Pakistani President Pervez Musharraf echoed Karzai at the same session: "The reality is that Hamas has won. It has been chosen by the people, so we should accept that reality."
He said Israel should accept this reality and expressed the hope that Hamas will "shun the path of confrontation and go toward negotiations with Israel."
Hamas is labeled a terrorist organization by Israel, the United States and the European Union.
Arab League Secretary General Amr Moussa said the Hamas in government is different from the Hamas in the streets. "If Hamas is going to form the government, in the seat of authority, having the responsibility to govern, to negotiate, to reach peace, it’s different from Hamas the organization whose people are in the streets."
In a videolink, U.S. Secretary of State Condoleezza Rice said there could be no Middle East peace process while Hamas still refused to acknowledge Israel’s right to exist. "You cannot have one foot in politics and the other in terror," she said.
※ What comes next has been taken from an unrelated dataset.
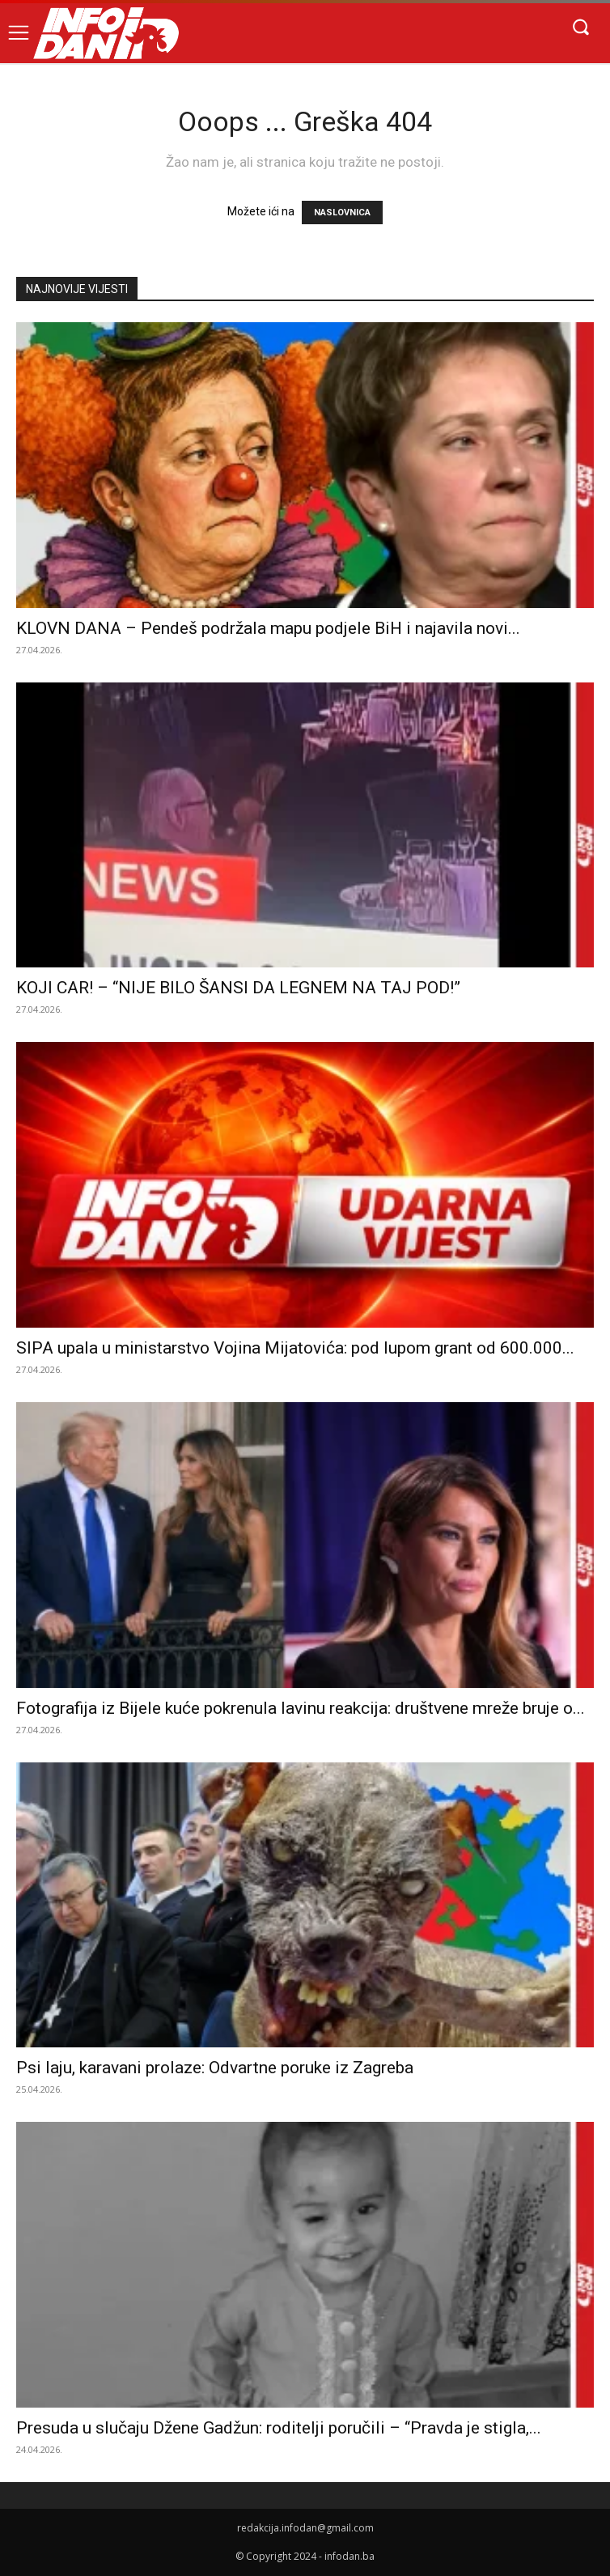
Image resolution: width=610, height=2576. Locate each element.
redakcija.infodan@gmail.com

Queen Rania of Jordan said that the vote for Hamas was also a vote against plight of Palestinians living in Israeli occupation. "It is an example of when people are frustrated and have no hope for the future they tend to go for the extreme end of the spectrum."
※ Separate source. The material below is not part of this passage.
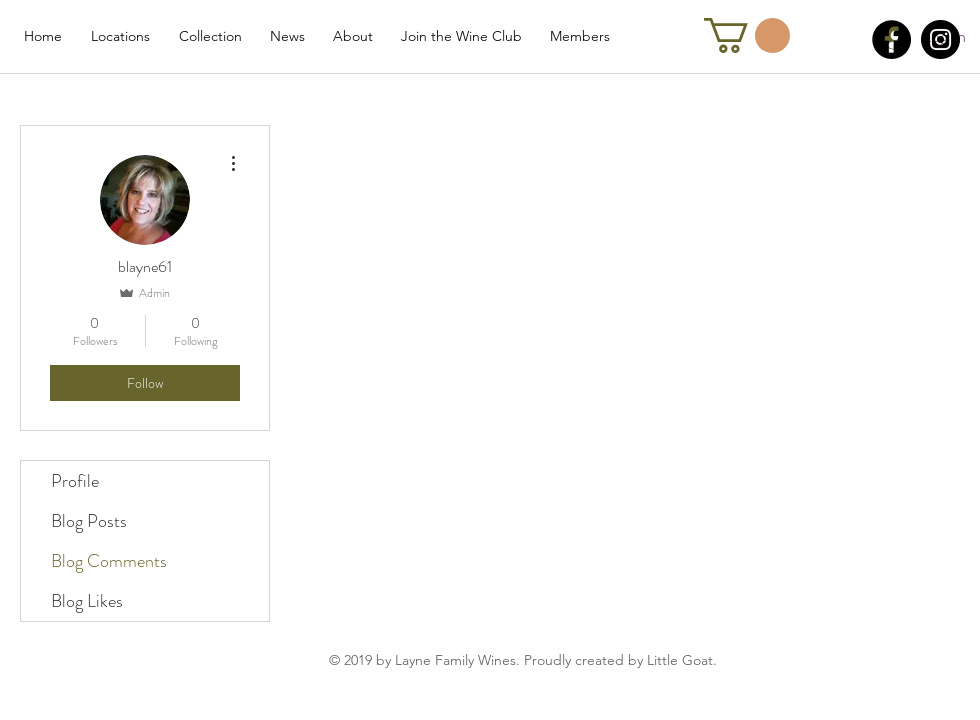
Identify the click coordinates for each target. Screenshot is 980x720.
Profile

It now remains to be seen if Hamas will pursue their policies of violence or seek other ways of achieving freedom for Palestinians, she added.
Iraqi National Assembly President Hajim Alhasani said bringing Hamas into the political process should serve democracy. "There will be pressure on them to modernize and be democratic, or they will be out of the political game," he told the session.
Alhasani recalled that late Palestinian leader Yasser Arafat had long been labeled a terrorist, but eventually emerged sharing a Nobel Peace Prize with then Israeli Prime Minister Yitzhak Rabin. People and parties can change as the circumstances change, he argued.
Musharraf said the outside world should put pressure on both a Hamas administration in Palestine and Israel to work together. Israel should be urged to accept the reality of a Palestinian homeland. Hamas, as a radical movement, could prove to be the power that can bring peace. "Let us give Hamas a chance," he added.